General perturbation solution of large-deflection circular plate with different moduli in tension and compression under various edge conditions

Abstract

The large deflection problem for a thin circular plate with different moduli in tension and compression has dually non-linear characteristics. In this paper, we use perturbation technique to obtain a general analytical solution of thin circular plate with different moduli in tension and compression, in which four edge conditions including rigidly clamped, clamped but free to slip, simply hinged and simply supported are considered. Because the perturbation solution is expanded in ascending powers of a known perturbation parameter (central deflection, for example) and the unknown constants and functions in the solution are gradually determined by decomposing boundary conditions and governing equation, the constants and functions obtained in such a manner have an inherent consistency concerning material properties.

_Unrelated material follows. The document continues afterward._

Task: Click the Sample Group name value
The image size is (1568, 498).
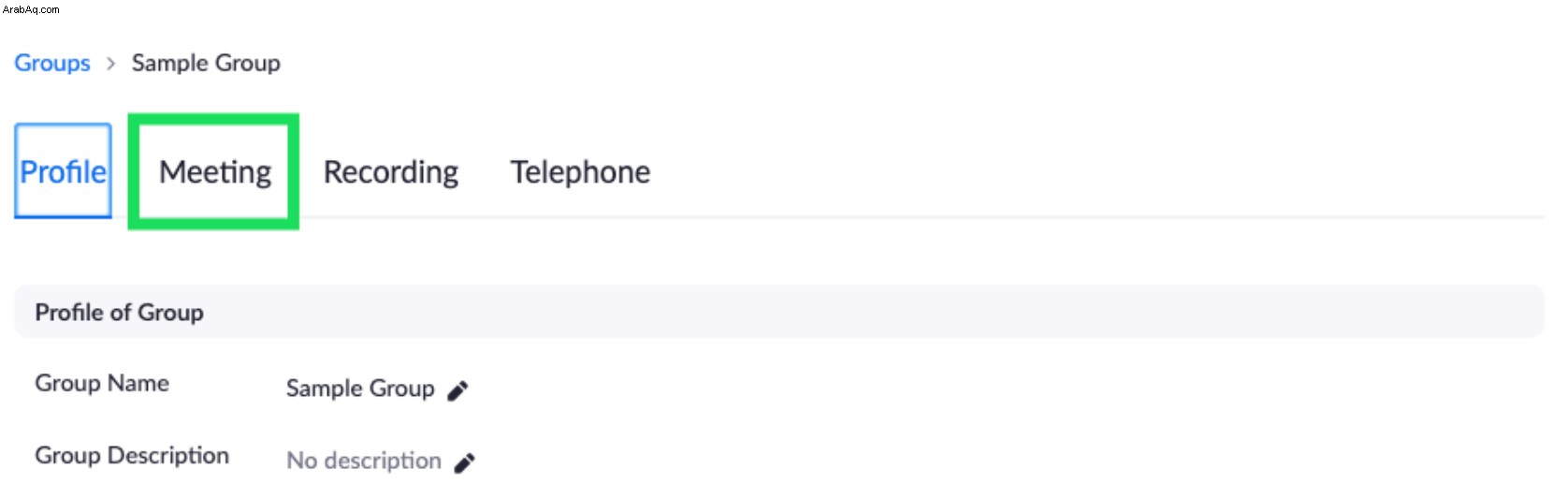Action: coord(360,388)
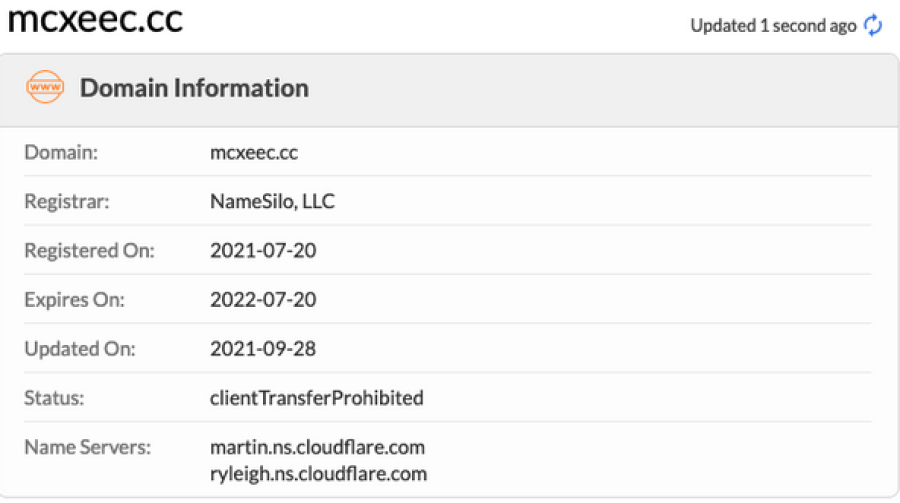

The results show that via construction of some parameters reflecting materials properties, not only the solution based on bimodular elasticity theory may regress to that on classical theory with singular modulus, but also the solution obtained under simply hinged edge may serve as a general solution to describe other three edge conditions. Via the general solution, the relations of load vs. central deflection, the plate–membrane transition for bimodular problem and the radial membrane stresses and bending stresses at the center and edge of the plate, are also discussed. Moreover, the comparison between the analytical solutions and numerical results indicates that the perturbation solutions based on the central deflection are overall valid. This work will be helpful for analyzing the mechanical behaviors of flexible layer structures while considering large deformation and bimodular effect.